Bug#1034550: r8168-dkms: Excessive network latency with PREEMPT_RT kernel without the R8168-dkms driver

2023-04-23 Thread Ben Hutchings
On Mon, 2023-04-24 at 07:00 +1000, Rod Webster wrote:

[...]
> I have not kept my .config files as PC's have been reformatted so many
> times. However, my kernels and the steps used to build them are available
> in my google drive. They will show what we have changed. Here is the link
> to the 6.1.0-rt5 kernel
> https://drive.google.com/drive/folders/1jGc6AUYKMPvsSOdWRdvhWeDX1P96tsFQ?usp=sharing
> 
> I
> will redo this for the final 6.1 kernel and share the config to get in step
> with Debian Bookworm's current state.
[...]
> 

I'm not spotting any particular interesting differences in the config
there, unfortunately.  And from your earlier messages, it sounded like
you didn't have so much of a problem with the Debian packages for Linux
6.1 anyway.

If you still have custom packages of Linux 5.10 where the r8169
driver's network latency is OK, I would like to see those.

Ben.

-- 
Ben Hutchings
It's easier to fight for one's principles than to live up to them.


signature.asc
Description: This is a digitally signed message part


Bug#1034550: r8168-dkms: Excessive network latency with PREEMPT_RT kernel without the R8168-dkms driver

2023-04-23 Thread Rod Webster
Thanks.
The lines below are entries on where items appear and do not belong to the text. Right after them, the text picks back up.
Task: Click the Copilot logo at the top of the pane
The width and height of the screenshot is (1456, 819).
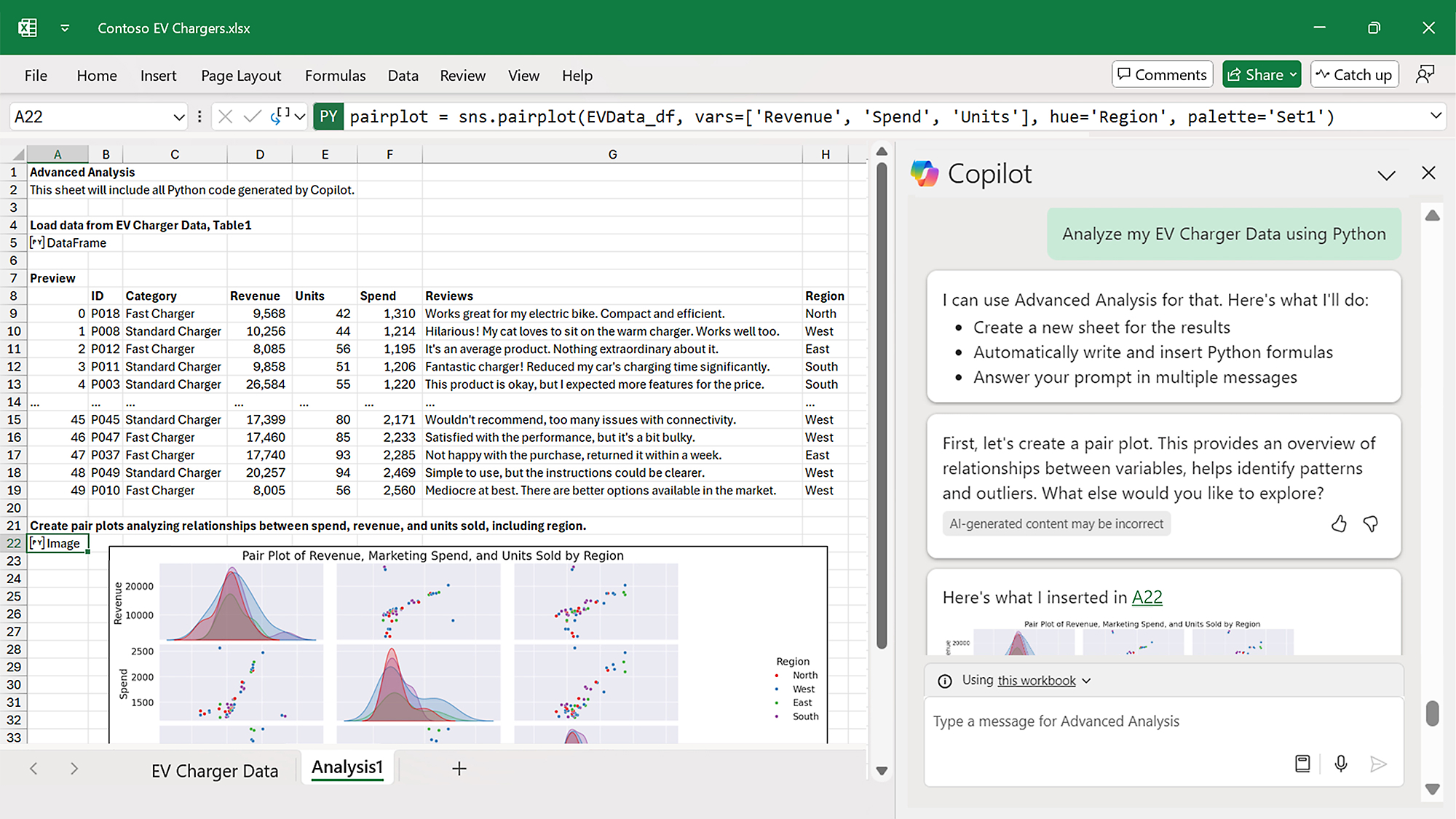Action: (925, 173)
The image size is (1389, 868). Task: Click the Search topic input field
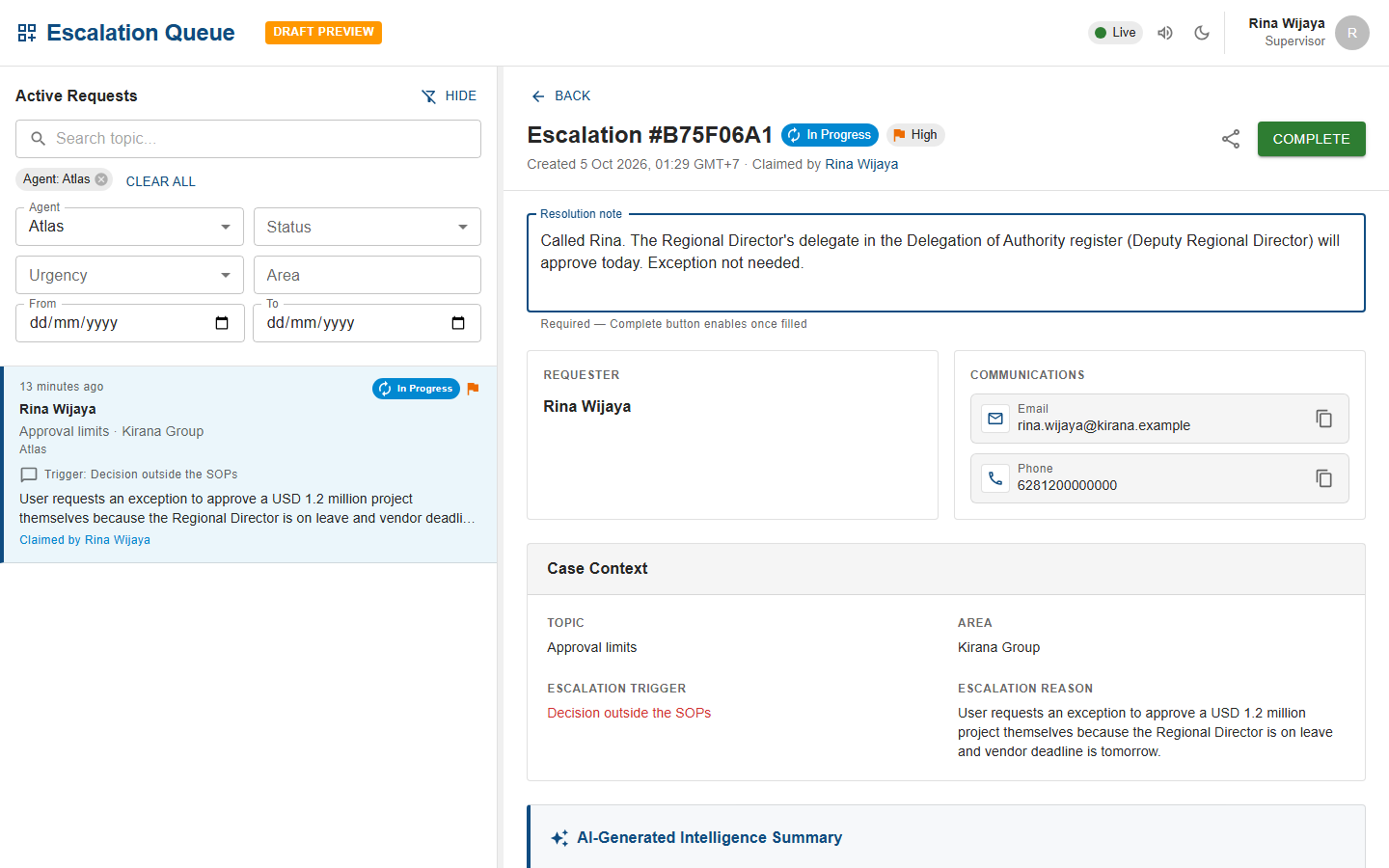pos(248,139)
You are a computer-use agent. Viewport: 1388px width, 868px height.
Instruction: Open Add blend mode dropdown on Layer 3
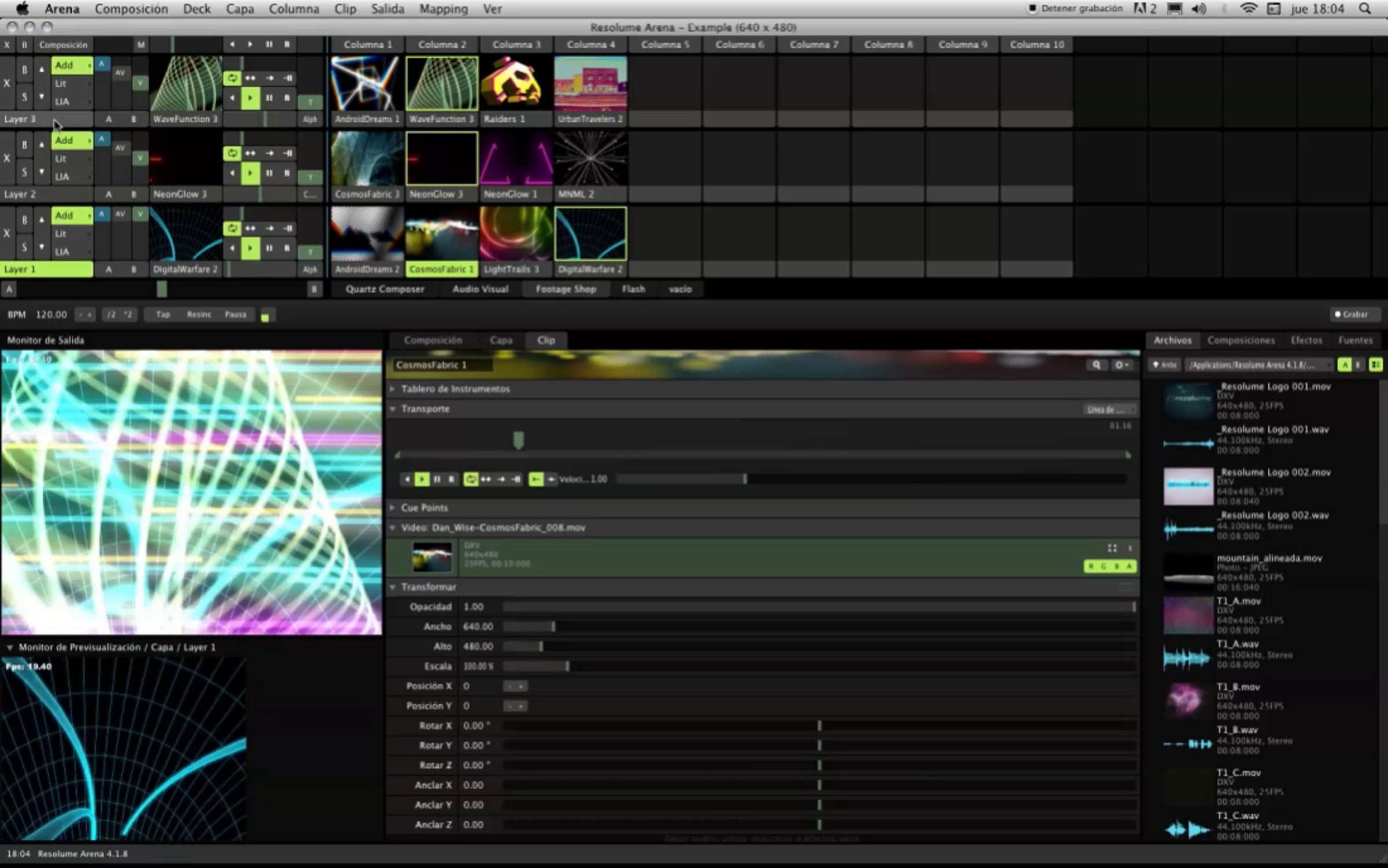pyautogui.click(x=72, y=65)
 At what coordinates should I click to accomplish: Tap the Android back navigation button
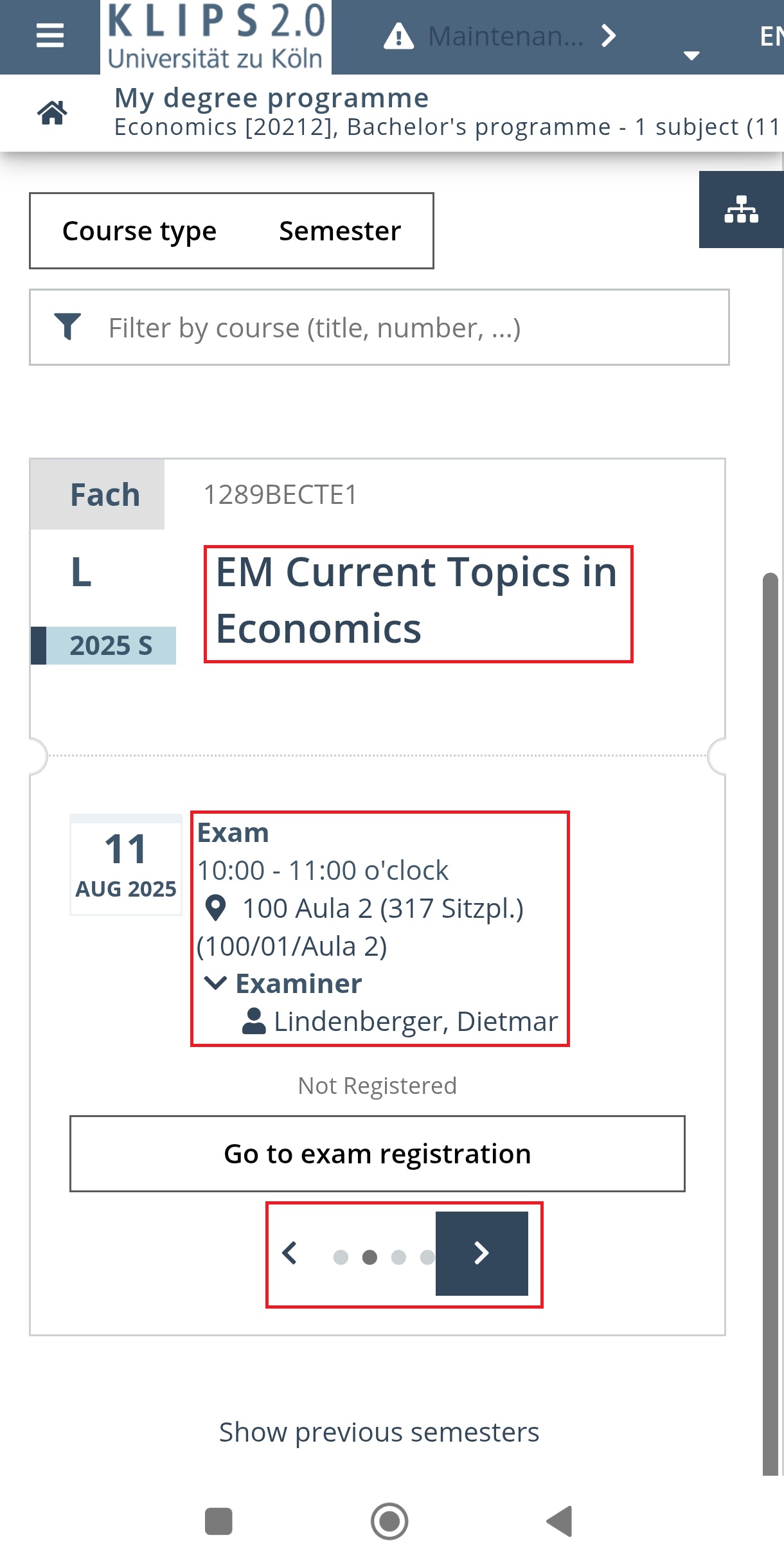click(x=559, y=1521)
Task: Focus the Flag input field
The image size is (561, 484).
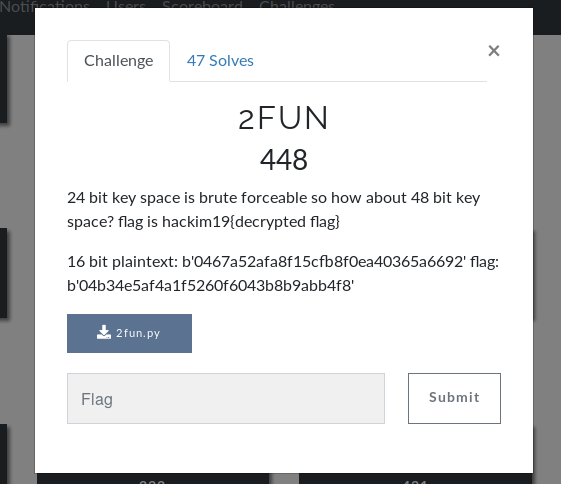Action: click(x=226, y=399)
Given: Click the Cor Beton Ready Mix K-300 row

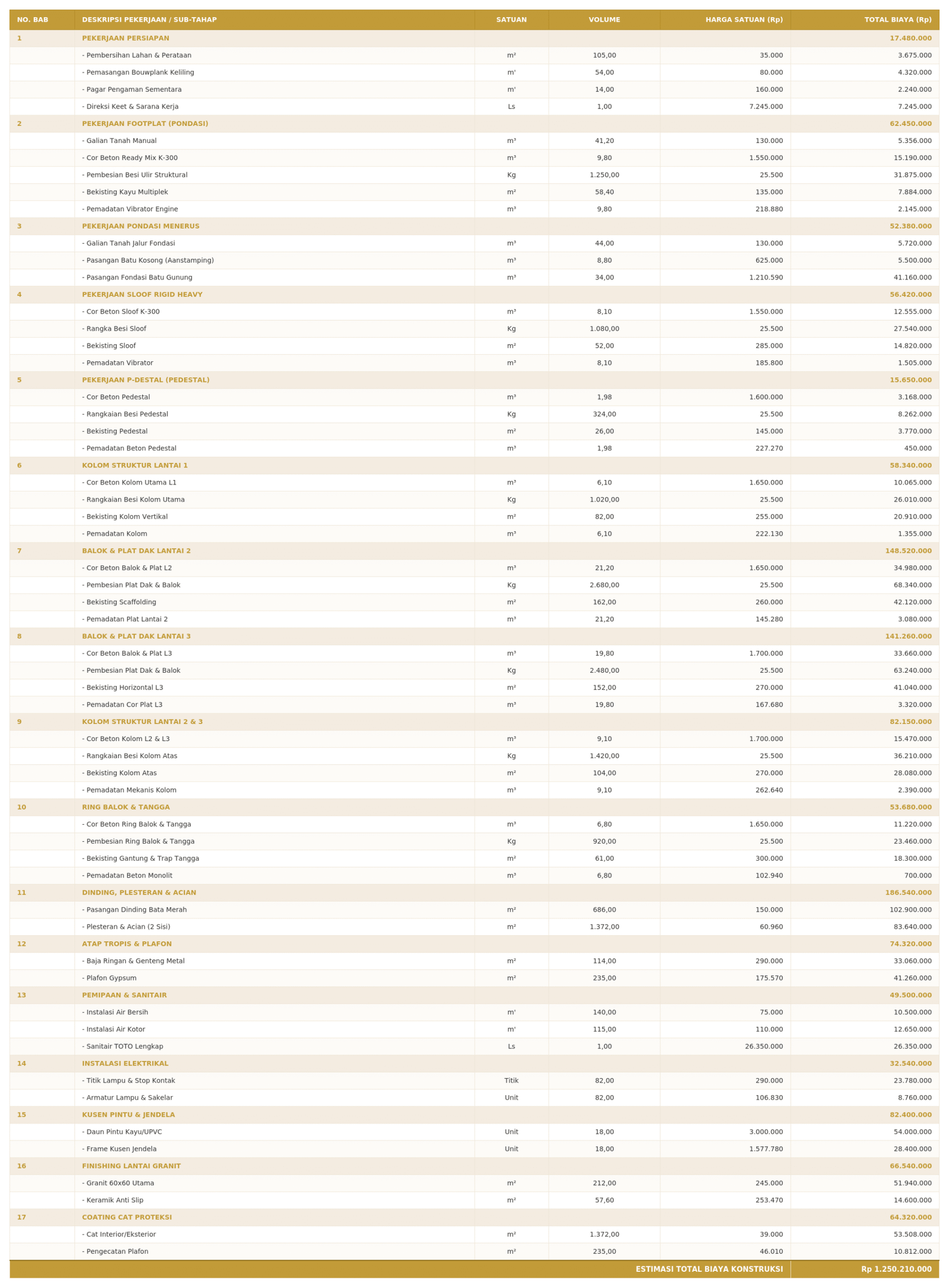Looking at the screenshot, I should click(474, 158).
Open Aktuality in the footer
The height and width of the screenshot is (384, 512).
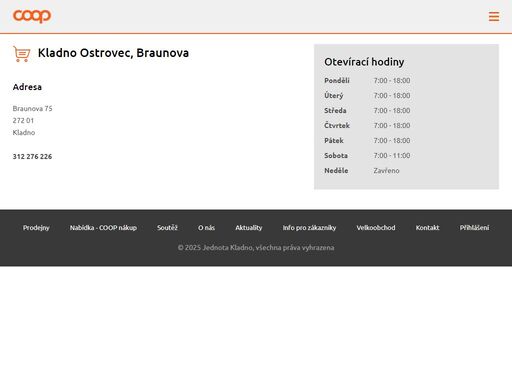click(249, 228)
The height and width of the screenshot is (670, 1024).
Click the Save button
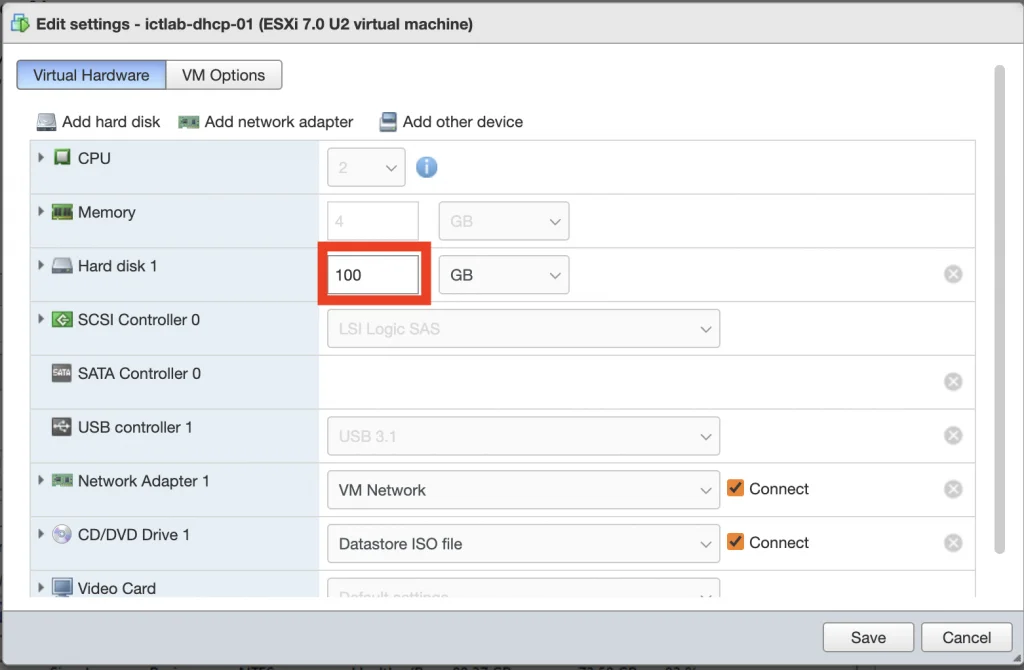coord(868,637)
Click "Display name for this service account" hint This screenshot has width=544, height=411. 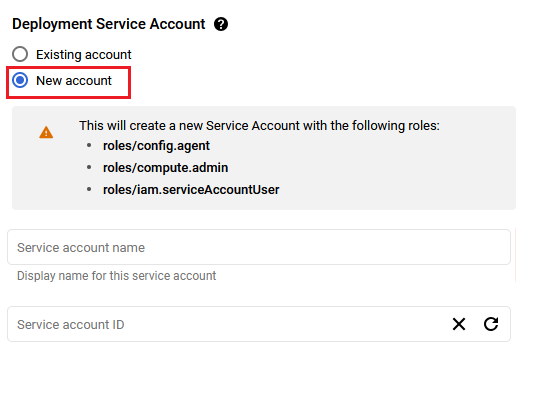(x=117, y=276)
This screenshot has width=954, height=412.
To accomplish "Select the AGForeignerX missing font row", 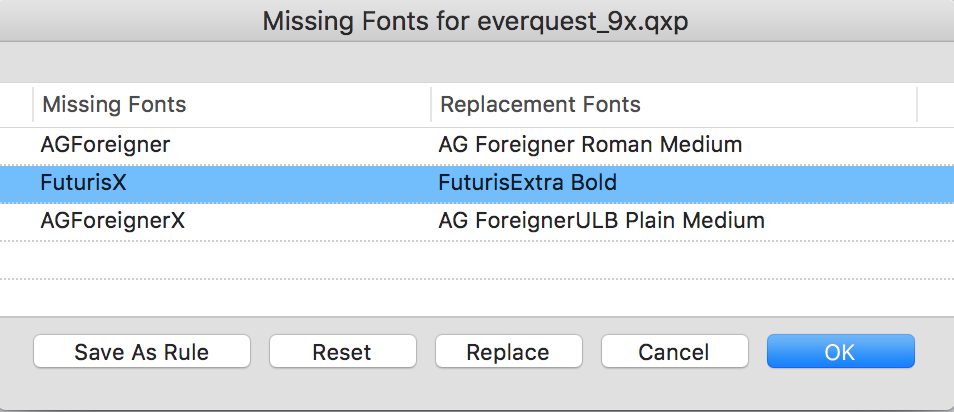I will point(112,221).
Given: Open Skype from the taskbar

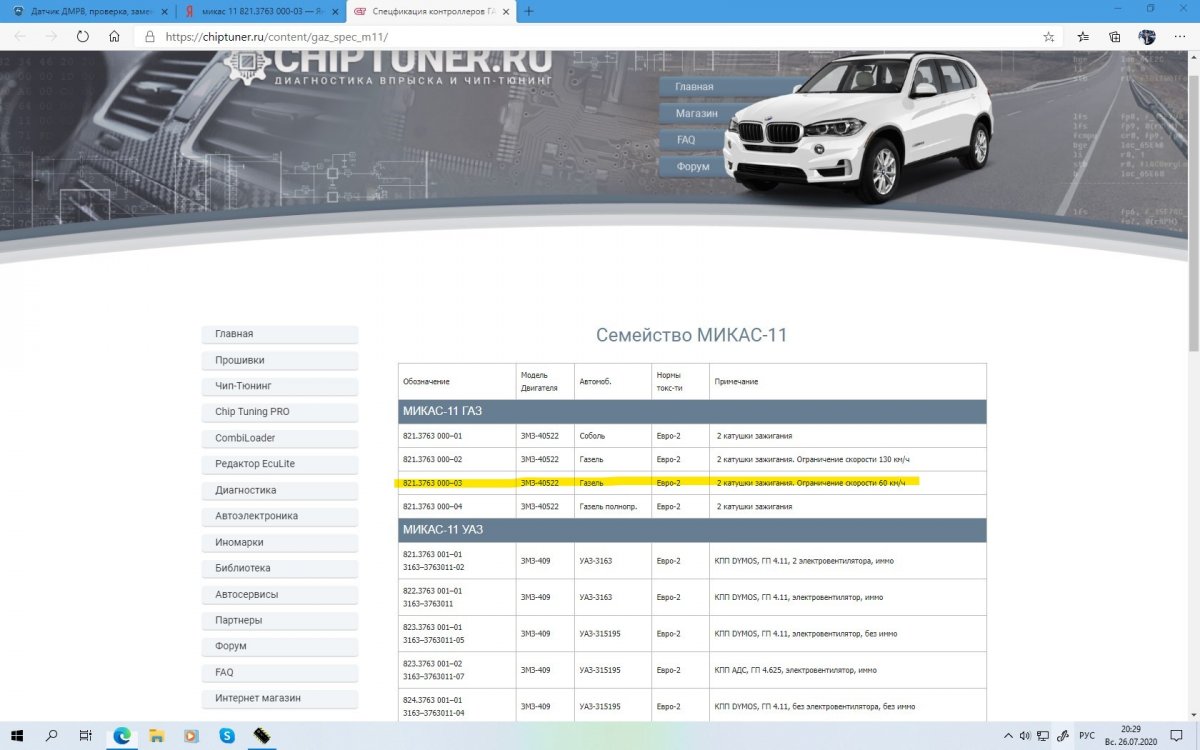Looking at the screenshot, I should tap(227, 735).
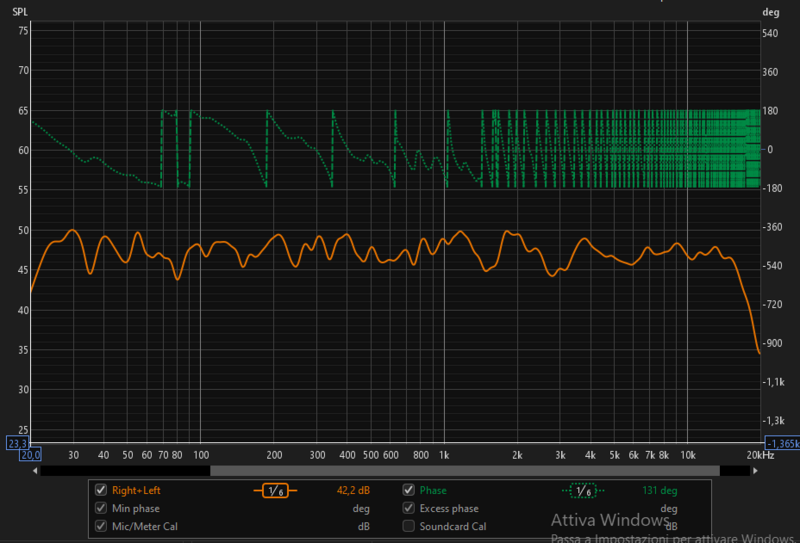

I think I have tried most (if not all) released kernels (from 5.10
to present day 6.1) I adopted Bullseye a few weeks before it became the
stable branch. Bookworm supports the Realtek R8125 NIC which I noted this
week is also using the R8169 driver with the latest Bullseye kernel. I
believe it is also affected by this issue but have not benchmarked it.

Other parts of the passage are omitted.